C’est mon chevalier.

« Allez, Sérignan, nous devons sauver notre demoiselle en détresse. Nous devons beaucoup à Isabelle, et nous devons aussi consolider nos relations avec Atlantica. J’aurai besoin de ton aide pour cela. »

« Oui, Votre Majesté. Je me battrai pour sauver notre alliée et garantir notre victoire. »

Ainsi, Sérignan avait évolué vers sa troisième forme. Ceci marqua le début de notre opération de sauvetage d’Isabelle. Nous avions déjà des Essaims Mascarades déguisés en réfugiés sur le territoire du Royaume Papal, mais ils ne pouvaient pas entrer dans Fennelia, ils ne pouvaient donc pas nous donner d’informations particulièrement utiles.

La seule option qui nous restait était de prendre d’assaut et de ramener Isabelle par la force. Si nous y parvenions, notre alliance avec Atlantica durerait sûrement. C’était ce que je croyais… et je n’avais aucun moyen de savoir à quel point cette façon de penser était naïve.

☆☆☆

Il avait fallu que nous nous rendions à la ville portuaire de Fennelia à bord du grand navire. Je l’avais choisi parce que le navire de taille moyenne ne pouvait pas contenir toutes les forces dont nous aurions besoin pour cette mission. Le grand navire était notre seul choix réel, mais j’aurais aimé que nous puissions apporter le navire de taille moyenne pour nous échapper plus tard. Néanmoins, une évasion n’aurait pas d’importance si nous ne pouvions pas organiser d’abord l’opération de sauvetage.

Alors que ces pensées me traversaient l’esprit, un des capitaines pirates de l’Atlantica s’était porté volontaire pour me donner un coup de main. Il s’appelait Gilbert, il proposa de se joindre à nous pour le sauvetage d’Isabelle.

« J’ai quelques dettes envers Isabelle, et je ne les ai pas encore remboursées. Elle s’est occupée de moi quand j’étais encore un bleu et même après que je sois devenu capitaine. C’est une bonne personne, et je veux la sauver. Je vous aiderai de toutes les manières possibles. », dit-il.

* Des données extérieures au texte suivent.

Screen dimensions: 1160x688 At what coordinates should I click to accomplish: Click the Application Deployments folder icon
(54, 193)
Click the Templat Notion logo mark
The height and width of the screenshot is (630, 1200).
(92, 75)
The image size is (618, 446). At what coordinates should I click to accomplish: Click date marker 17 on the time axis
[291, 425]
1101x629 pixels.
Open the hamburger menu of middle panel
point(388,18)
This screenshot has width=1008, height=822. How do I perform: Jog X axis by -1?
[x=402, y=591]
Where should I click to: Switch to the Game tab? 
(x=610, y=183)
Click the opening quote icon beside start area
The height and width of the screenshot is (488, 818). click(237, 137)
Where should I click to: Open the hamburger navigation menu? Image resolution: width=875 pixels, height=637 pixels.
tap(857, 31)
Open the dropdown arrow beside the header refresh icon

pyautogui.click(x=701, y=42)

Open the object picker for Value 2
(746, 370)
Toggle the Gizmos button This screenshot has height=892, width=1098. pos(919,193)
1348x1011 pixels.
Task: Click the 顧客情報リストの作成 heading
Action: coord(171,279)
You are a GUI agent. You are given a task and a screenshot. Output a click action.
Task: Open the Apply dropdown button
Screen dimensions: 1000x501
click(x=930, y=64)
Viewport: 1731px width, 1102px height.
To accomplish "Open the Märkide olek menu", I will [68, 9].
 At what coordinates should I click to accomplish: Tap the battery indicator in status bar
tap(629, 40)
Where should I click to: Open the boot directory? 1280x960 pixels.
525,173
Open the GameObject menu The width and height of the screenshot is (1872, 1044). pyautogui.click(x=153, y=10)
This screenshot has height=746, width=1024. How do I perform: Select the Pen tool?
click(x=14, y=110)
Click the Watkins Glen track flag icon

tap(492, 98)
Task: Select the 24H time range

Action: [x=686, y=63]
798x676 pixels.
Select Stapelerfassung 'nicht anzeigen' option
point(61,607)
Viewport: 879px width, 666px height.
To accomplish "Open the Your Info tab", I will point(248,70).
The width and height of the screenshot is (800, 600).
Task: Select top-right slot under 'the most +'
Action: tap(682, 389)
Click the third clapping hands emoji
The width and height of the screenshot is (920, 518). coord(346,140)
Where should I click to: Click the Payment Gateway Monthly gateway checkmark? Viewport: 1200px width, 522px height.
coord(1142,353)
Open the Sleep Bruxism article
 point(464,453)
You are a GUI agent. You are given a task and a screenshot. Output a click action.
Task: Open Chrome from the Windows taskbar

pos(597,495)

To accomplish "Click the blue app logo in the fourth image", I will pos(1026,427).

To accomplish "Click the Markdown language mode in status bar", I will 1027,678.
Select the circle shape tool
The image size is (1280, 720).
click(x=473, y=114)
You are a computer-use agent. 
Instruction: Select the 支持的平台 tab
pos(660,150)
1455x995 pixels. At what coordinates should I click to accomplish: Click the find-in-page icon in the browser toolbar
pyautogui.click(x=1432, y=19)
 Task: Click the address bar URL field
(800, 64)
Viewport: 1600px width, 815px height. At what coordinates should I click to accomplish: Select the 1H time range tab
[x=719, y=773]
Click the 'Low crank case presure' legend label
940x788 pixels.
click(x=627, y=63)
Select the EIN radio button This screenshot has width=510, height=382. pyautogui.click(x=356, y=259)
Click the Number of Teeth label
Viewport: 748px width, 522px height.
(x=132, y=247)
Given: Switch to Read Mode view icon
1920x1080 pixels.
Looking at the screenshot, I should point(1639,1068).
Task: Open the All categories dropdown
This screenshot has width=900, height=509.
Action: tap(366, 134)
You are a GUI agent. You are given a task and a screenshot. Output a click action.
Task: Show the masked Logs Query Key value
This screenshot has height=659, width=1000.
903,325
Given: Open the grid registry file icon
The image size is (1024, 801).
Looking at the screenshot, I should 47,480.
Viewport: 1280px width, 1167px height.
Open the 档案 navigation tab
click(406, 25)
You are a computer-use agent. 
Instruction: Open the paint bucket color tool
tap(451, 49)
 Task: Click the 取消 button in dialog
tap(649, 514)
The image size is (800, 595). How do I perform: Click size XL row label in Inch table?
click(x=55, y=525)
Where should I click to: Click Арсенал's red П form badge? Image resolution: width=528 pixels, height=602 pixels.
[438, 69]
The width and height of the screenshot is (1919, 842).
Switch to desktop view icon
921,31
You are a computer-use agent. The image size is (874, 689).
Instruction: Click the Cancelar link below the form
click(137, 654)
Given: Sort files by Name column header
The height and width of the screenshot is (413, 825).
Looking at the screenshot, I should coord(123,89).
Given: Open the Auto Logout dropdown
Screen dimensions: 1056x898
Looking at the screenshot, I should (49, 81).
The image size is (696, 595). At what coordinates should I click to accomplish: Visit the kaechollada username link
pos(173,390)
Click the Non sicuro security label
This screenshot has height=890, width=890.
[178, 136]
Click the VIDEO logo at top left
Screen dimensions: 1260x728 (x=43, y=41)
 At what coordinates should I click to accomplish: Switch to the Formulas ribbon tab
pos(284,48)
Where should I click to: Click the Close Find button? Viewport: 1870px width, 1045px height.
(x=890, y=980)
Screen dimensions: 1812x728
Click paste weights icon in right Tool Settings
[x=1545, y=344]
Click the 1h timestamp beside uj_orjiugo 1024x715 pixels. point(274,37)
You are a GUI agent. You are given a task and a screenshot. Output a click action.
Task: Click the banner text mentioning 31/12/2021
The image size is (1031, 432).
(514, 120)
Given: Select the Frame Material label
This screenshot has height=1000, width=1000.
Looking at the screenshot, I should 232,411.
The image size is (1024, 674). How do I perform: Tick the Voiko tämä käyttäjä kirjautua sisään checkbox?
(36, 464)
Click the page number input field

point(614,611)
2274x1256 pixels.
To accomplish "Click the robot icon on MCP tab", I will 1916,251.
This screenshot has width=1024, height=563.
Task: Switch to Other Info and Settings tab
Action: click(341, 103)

Il s’était vanté que son navire était le plus rapide de l’Atlantica et qu’il était parfait pour échapper à la capture, nous avions donc accepté son offre avec plaisir. Je voulais m’assurer que les Essaims s’échapperaient aussi avec nous, mais notre priorité était de retrouver Isabelle.

Nos préparatifs étant terminés, nous avions mis les voiles pour Fennelia.

Apparemment, les pirates craignaient la ville. La marine de Frantz y avait une base avec des milliers de soldats, ce qui signifiait que les pirates qui terrorisaient les villes côtières ne pouvaient pas toucher Fennelia. Pourtant, nous étions là, sur le point de charger directement sur place.

Mais nous étions prêts pour cela. Un combat pouvait éclater à tout moment, et nous nous en sortirions très bien.

Les voiles de notre navire étaient bien déployées alors qu’il approchait lentement de Fennelia. Si nous étions obligés de nous soumettre à une inspection, nous perdrions probablement plusieurs Essaims. Heureusement, comme aucun pirate n’avait été assez téméraire pour attaquer Fennelia, aucun navire ne s’était présenté pour nous inspecter, nous étions donc rapidement arrivés au quai.

« On dirait que nous sommes arrivés, Sérignan. »

« En effet, Votre Majesté. »

Sérignan et moi étions sur le pont supérieur, nous regardions le quai du Fennelia.

Oui, je comprends pourquoi les pirates ont peur de cet endroit.

Des dizaines de ce qui semblait être des navires de la marine étaient amarrés au quai, avec des marins costauds. Le plus inquiétant encore était les cadavres de pirates pendus au phare.

Si j’étais un pirate, j’éviterais aussi cet endroit comme la peste.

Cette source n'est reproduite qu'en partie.